A cost-effective solution could be found narrowing standard deviations from input factors by improving the measurement system or the control process [3, 6]. This is a huge step to become a chemical process more repeatable and predictable, leading to significant money saves.

Previous lines show how statistical models can be used to get optimized and robust solutions in typical problems coming from chemical processes. Additional challenges can also be found and overtaken by using statistical approaches. When the number of significant factors affecting the process is too high, an overwhelming number of runs should be prevented. In such cases, a high fractional design (minimal resolution III or IV designs) could be adopted [4]. To avoid aliases, the minimal resolution designs should be combined with a complete fold-over methodology. This means that a second block of runs with signs reversed on all factors should be included breaking the aliases between main effects and two-factor interactions. Other usual problem found in the chemical industry is to design a set of experiments where both operating and mixture parameters occur. An illustrative example is a baking experiment where besides one observable process variable, six mixture components make part of the input factors [7]. Typical designs do not work at this level. A special type of mathematical formulation is required, and the adequate solution relies on the crossed mixture-process design application. With such approach, it is possible to combine quantitative parameters with mixture component restrictions.

Sometimes, standard RSM designs are not the best option or even suitable to solve chemical problems.

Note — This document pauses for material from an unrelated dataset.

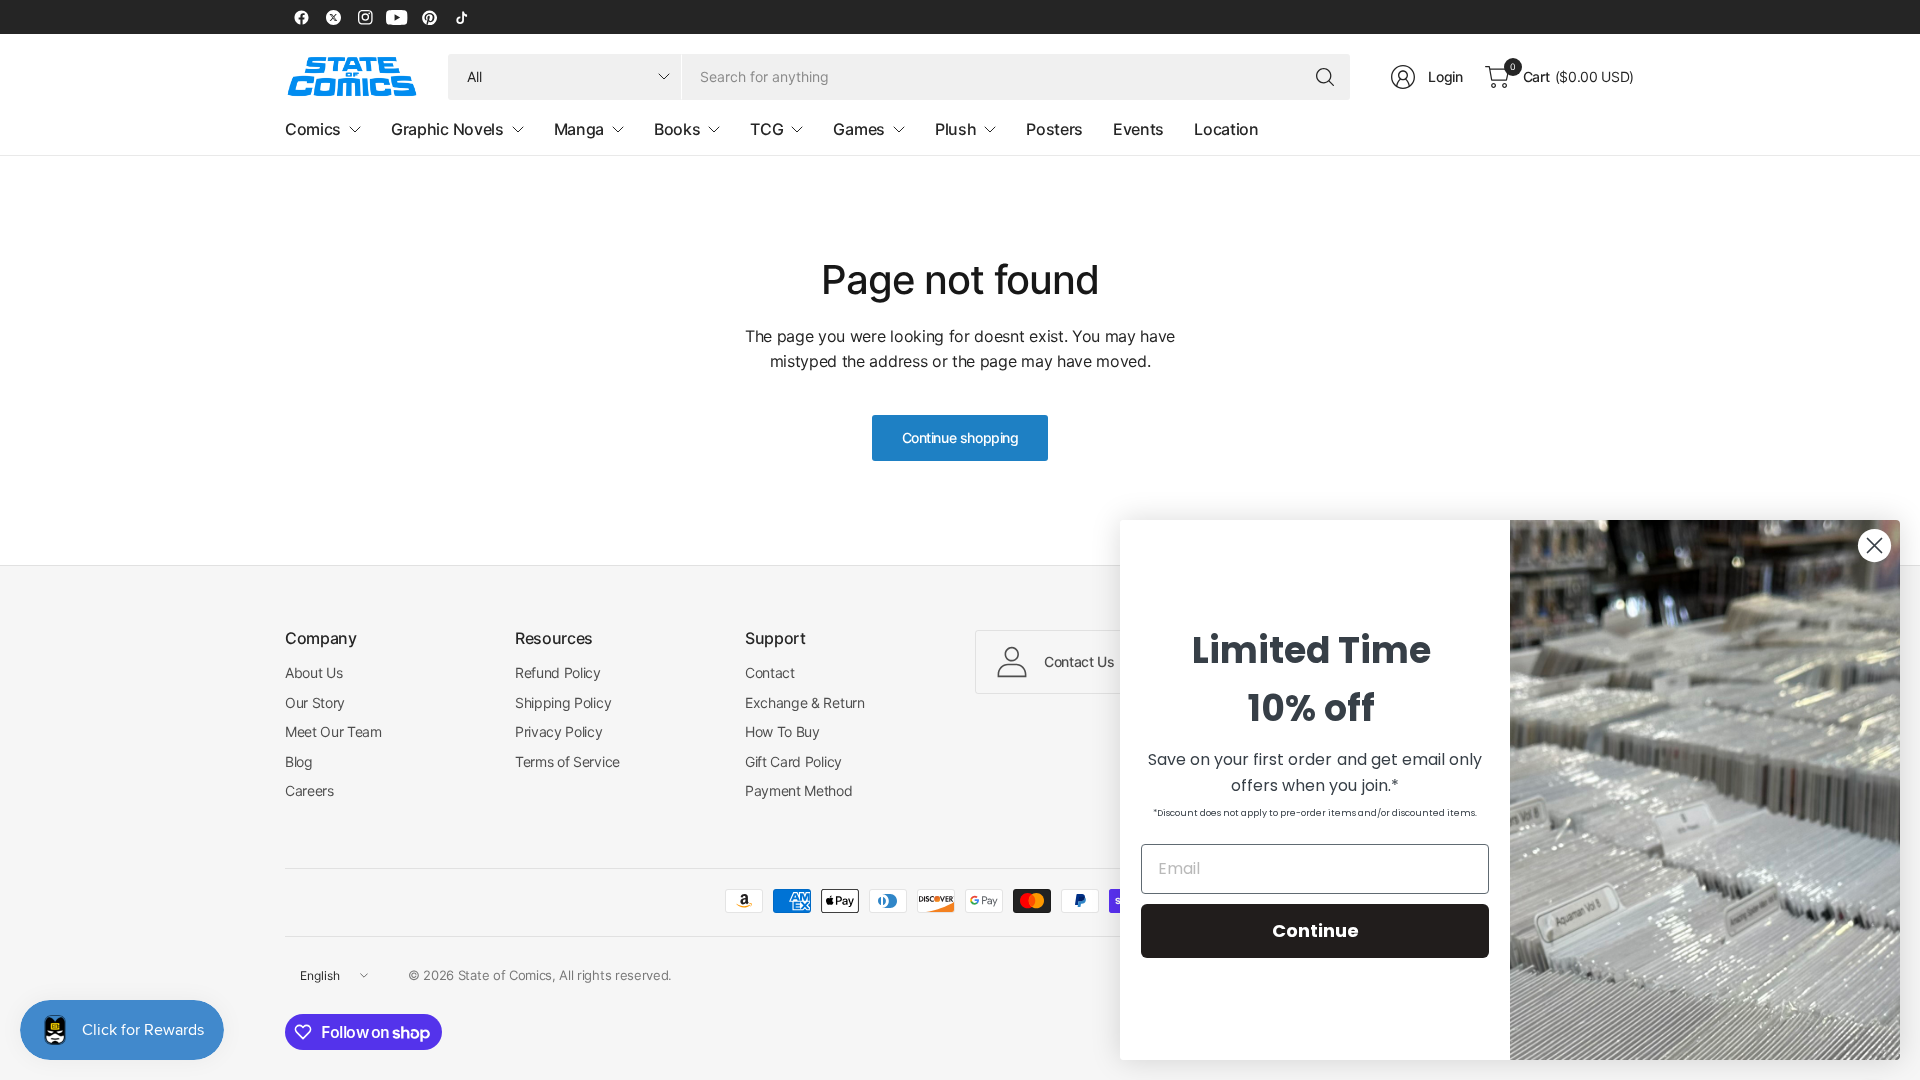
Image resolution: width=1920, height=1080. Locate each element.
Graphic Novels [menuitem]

Indeed, when multifactor linear constraints or categorical factors are involved, optimal designs are the correct option [6]. This is also the best solution when cubic empirical models are necessary to best fit experimental data.

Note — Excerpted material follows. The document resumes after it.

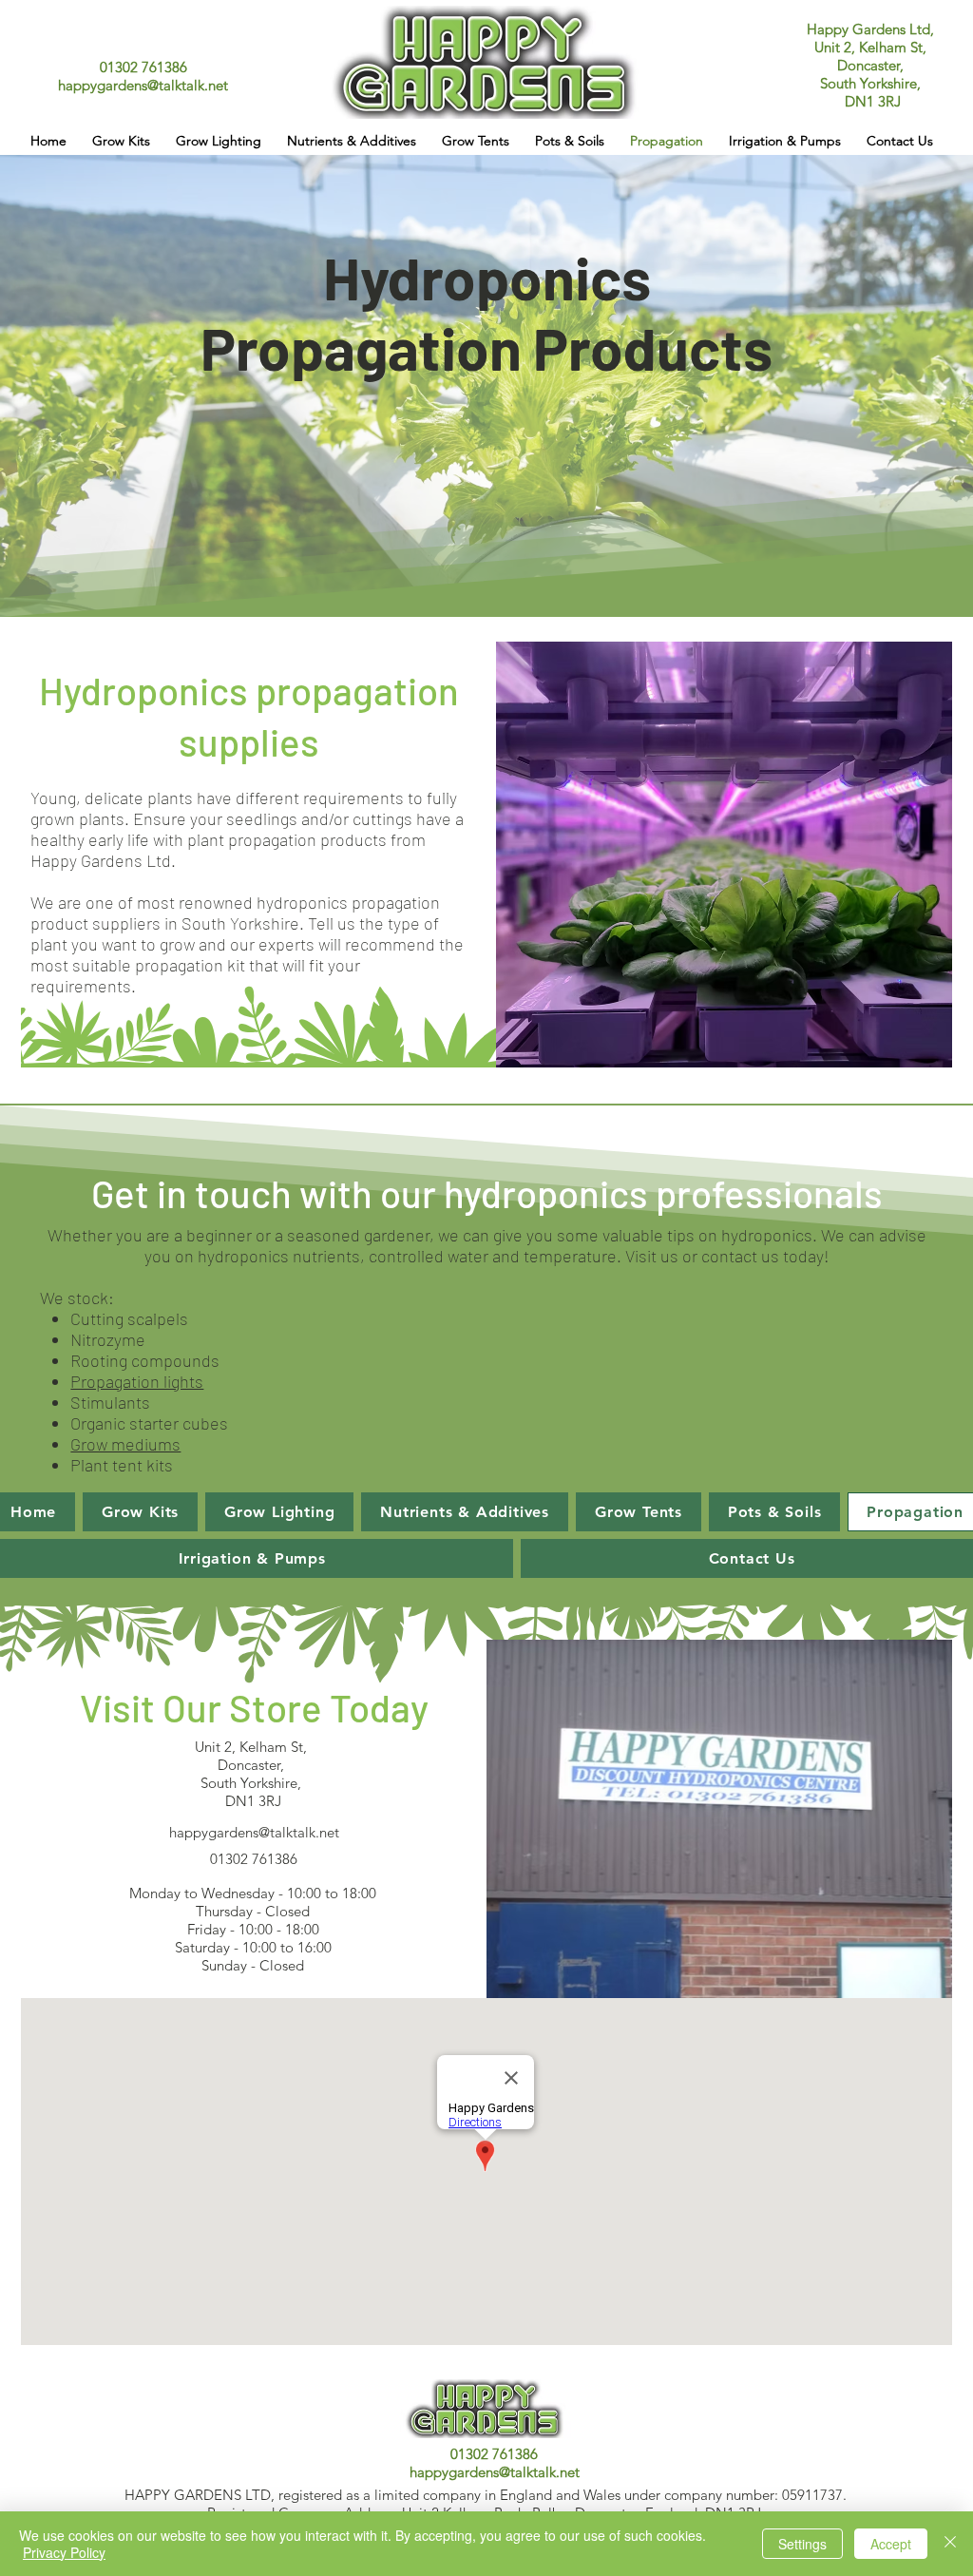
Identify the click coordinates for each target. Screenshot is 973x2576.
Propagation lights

Many other challenging problems can be faced by using advanced DoE strategies such as nested and split designs, experiments with random factors or even evolutionary operation methods (needed for the continuous improvement of a full-scale process) [2].

Parameter designs (two-array) that are made popular by Taguchi are other suitable option in order to find optimal operating conditions for quality improvement purposes in different chemical processes [8]. Although the approach from Taguchi became extremely popular as an effective tool for quality improvement in 1980s, a large controversy arose because there were significant issues with the advocated experimental strategy and data analysis procedures [9]. Additionally, it was concluded that fractional designs deliver considerable more information becoming much more efficient than the two-array parameter designs developed by Taguchi. Anyway, the use of Taguchi methods is still valid and of utmost importance at industrial level.

Assisting graduate students, teachers, researchers and other professionals by giving them the necessary knowledge on statistical tools with emphasis on DoE approaches that are available to them is perhaps the easiest way to expedite the mainstream of this methodology. In doing so, they can deepen the fundamental theoretical knowledge on the topic as well as optimize chemical processes with more efficient approaches. A more efficient process will be more cost-effective (thus increasing the interest to commercialize it) while improving its performance. Therefore, the aim of this book is to serve as a starting point for new researchers (and experienced ones) wanting to do statistical (emphasis on DoE) analysis of chemical processes.